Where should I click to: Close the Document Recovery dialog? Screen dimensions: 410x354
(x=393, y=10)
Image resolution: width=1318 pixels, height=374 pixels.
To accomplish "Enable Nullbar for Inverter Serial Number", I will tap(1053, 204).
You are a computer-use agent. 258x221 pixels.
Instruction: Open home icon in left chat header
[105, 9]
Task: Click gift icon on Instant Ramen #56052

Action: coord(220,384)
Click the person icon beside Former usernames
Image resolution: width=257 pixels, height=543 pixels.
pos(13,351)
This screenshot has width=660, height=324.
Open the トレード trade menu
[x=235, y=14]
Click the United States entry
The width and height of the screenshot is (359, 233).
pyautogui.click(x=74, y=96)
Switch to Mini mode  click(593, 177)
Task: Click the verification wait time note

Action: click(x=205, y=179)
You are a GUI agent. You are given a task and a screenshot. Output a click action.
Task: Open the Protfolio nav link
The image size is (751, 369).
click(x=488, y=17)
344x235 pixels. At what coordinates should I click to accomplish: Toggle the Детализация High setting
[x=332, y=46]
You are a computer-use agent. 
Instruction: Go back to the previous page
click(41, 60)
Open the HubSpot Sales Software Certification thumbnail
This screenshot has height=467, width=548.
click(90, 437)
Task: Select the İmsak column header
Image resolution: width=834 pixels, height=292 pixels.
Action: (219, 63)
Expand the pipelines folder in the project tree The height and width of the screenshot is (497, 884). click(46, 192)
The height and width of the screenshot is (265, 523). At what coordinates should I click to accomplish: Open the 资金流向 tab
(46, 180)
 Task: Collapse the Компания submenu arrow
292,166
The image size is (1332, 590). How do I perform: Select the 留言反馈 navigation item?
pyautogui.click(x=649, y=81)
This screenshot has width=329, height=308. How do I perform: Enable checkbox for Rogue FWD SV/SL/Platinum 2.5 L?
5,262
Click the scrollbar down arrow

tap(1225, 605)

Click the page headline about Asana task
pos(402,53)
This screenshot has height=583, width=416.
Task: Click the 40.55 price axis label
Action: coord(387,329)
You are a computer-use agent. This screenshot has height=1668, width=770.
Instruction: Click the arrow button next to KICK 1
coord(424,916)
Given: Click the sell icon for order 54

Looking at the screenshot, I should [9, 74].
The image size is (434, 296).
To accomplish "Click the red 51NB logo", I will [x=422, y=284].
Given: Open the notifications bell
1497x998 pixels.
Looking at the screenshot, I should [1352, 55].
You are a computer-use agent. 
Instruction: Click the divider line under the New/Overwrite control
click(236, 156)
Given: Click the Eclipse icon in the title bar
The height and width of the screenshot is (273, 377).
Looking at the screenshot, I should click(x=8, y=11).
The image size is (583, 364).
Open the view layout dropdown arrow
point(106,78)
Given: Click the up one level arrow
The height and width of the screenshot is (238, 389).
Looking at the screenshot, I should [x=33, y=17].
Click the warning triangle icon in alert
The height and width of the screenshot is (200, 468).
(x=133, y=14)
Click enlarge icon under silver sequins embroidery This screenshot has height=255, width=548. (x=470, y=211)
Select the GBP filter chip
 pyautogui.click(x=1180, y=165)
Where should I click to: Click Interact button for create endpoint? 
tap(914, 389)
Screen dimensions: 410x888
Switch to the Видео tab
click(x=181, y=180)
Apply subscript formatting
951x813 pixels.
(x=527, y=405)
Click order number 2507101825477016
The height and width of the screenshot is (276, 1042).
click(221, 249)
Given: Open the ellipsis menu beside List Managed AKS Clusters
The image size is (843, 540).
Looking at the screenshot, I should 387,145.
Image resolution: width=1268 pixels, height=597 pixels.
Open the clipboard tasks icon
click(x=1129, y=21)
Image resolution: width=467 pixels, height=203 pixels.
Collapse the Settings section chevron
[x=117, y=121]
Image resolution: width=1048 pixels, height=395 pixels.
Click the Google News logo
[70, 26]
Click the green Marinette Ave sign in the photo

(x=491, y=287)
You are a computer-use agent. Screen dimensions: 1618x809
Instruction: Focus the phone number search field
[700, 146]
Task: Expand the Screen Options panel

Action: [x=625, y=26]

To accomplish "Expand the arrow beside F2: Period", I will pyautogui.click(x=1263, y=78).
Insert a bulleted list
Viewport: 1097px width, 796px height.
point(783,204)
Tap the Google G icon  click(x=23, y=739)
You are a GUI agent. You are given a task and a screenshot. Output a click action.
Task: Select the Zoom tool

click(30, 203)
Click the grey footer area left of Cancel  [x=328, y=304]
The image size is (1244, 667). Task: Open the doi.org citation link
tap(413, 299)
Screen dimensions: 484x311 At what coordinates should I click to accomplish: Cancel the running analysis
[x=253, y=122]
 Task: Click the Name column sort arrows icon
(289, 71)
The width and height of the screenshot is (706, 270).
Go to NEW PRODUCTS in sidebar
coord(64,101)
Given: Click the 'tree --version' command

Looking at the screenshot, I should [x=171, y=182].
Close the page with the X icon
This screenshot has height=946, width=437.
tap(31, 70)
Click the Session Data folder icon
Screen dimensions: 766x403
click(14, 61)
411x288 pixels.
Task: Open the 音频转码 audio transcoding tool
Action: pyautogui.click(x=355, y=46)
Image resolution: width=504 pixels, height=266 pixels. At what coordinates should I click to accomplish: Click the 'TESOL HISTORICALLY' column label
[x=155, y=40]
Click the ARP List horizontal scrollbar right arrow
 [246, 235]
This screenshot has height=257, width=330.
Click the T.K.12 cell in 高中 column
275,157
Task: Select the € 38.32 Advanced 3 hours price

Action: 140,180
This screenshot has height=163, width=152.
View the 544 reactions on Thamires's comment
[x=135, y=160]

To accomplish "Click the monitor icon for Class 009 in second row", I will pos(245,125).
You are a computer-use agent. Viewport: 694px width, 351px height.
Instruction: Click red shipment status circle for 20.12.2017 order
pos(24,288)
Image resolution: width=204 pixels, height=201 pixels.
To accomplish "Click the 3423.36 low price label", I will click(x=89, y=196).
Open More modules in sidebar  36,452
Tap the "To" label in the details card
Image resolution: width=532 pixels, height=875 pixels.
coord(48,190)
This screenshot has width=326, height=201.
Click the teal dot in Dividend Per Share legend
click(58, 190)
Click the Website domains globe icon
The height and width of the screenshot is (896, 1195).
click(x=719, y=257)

════════════════════

▸ **Your goal**: Go through the material above and output exactly the lines from the one containing "Switch to the Видео tab" through the one containing "Image resolution: width=1048".

▸ **Result below**:
Switch to the Видео tab
click(x=181, y=180)
Apply subscript formatting
951x813 pixels.
(x=527, y=405)
Click order number 2507101825477016
The height and width of the screenshot is (276, 1042).
click(221, 249)
Given: Open the ellipsis menu beside List Managed AKS Clusters
The image size is (843, 540).
Looking at the screenshot, I should 387,145.
Image resolution: width=1268 pixels, height=597 pixels.
Open the clipboard tasks icon
click(x=1129, y=21)
Image resolution: width=467 pixels, height=203 pixels.
Collapse the Settings section chevron
[x=117, y=121]
Image resolution: width=1048 pixels, height=395 pixels.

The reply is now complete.